Files
waybackpy/README.md
2020-05-04 20:24:03 +05:30

70 lines
2.6 KiB
Markdown

# waybackpy
The waybackpy is python wrapper for [Internet Archive](https://en.wikipedia.org/wiki/Internet_Archive)
's [Wayback Machine](https://en.wikipedia.org/wiki/Wayback_Machine).
## Usage
### Capturing/Saving an url/website. Using save().
waybackpy.save(url, UA=user_agent)
```python
import waybackpy
# Capturing a new archive on wayback machine.
# Default user-agent (UA) is "waybackpy python package", if not specified in the call.
archived_url = waybackpy.save("https://github.com/akamhy/waybackpy", UA = "Any-User-Agent")
print(archived_url)
```
This should print something similar to the following archived url:
```
https://web.archive.org/web/20200504141153/https://github.com/akamhy/waybackpy
```
### Retiving the oldest archive for an url.

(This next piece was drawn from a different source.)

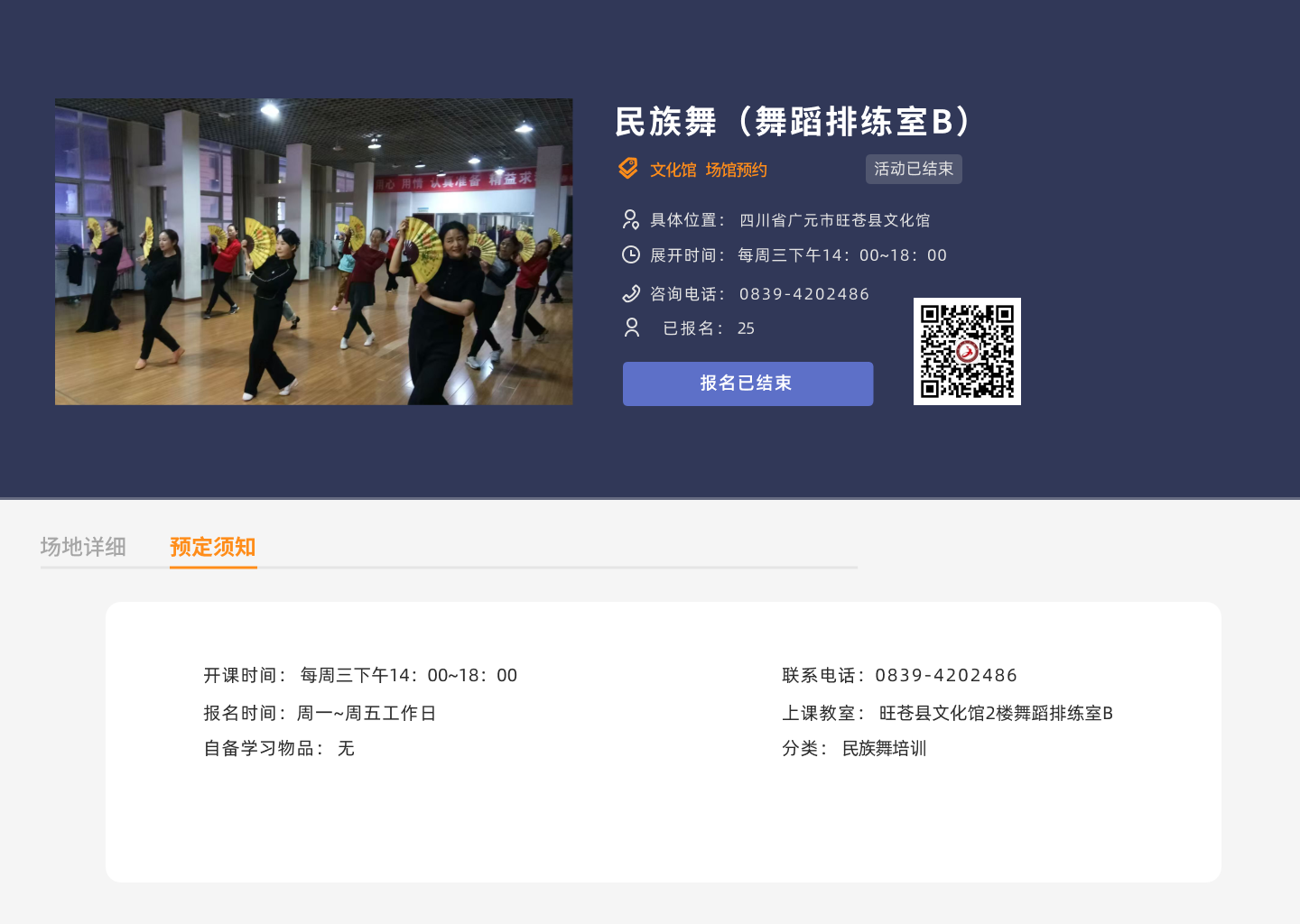Image resolution: width=1300 pixels, height=924 pixels.
Task: Click the address 四川省广元市旺苍县文化馆
Action: pos(834,220)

Using oldest().
waybackpy.oldest(url, UA=user_agent)
```python
import waybackpy
# retriving the oldest archive on wayback machine.
# Default user-agent (UA) is "waybackpy python package", if not specified in the call.
oldest_archive = waybackpy.oldest("https://www.google.com/", UA = "Any-User-Agent")
print(oldest_archive)
```
This returns the oldest available archive for <https://google.com> (Check it out! It's really fascinating! and follow those blue links.)
```
http://web.archive.org/web/19981111184551/http://google.com:80/
```
### Retiving the recent most/newest archive for an url. Using newest().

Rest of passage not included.